Read through the entries below and return each line with the word "will".

== RECORDED INFORMATION

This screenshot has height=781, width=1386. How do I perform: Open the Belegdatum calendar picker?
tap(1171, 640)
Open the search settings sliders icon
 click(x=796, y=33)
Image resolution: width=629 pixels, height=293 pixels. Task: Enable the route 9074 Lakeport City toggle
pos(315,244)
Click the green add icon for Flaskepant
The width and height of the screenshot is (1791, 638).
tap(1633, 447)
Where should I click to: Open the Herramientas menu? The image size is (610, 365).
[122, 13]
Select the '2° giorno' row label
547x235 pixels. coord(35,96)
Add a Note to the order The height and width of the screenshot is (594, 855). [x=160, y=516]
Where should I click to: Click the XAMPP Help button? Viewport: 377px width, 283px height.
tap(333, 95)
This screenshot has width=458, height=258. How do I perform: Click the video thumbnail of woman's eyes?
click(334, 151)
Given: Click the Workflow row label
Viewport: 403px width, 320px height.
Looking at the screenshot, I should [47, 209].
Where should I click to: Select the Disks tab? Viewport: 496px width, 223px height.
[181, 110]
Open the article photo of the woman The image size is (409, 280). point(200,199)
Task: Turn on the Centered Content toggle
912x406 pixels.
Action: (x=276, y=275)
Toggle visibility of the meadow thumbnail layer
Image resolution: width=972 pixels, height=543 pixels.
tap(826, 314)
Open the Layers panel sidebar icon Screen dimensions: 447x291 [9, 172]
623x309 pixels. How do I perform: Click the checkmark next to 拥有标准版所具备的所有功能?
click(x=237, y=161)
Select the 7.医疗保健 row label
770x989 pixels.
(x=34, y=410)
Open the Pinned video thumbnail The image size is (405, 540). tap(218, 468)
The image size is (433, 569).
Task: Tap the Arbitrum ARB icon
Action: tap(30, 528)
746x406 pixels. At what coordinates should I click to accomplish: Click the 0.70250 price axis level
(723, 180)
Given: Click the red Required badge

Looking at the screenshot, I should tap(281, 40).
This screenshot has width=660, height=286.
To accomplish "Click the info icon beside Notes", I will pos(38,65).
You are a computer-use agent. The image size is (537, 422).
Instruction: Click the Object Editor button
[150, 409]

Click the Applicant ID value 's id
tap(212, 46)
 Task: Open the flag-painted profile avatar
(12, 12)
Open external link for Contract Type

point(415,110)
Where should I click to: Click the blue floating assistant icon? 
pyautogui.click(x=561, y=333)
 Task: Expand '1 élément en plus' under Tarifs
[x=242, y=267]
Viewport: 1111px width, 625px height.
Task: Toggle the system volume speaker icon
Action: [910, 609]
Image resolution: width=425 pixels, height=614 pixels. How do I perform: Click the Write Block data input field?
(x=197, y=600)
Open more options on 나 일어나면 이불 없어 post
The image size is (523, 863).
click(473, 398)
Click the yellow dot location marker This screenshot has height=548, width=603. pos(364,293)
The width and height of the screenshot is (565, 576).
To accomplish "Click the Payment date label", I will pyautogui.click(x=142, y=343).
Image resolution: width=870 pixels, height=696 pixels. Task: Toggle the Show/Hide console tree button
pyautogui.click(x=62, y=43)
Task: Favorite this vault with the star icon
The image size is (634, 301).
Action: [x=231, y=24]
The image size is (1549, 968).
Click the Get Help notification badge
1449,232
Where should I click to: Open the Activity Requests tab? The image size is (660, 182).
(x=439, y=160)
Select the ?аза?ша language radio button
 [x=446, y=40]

====

• WORKED SOLUTION
To accomplish "Click the info icon beside Notes", I will pos(38,65).
To accomplish "Click the Payment date label", I will pyautogui.click(x=142, y=343).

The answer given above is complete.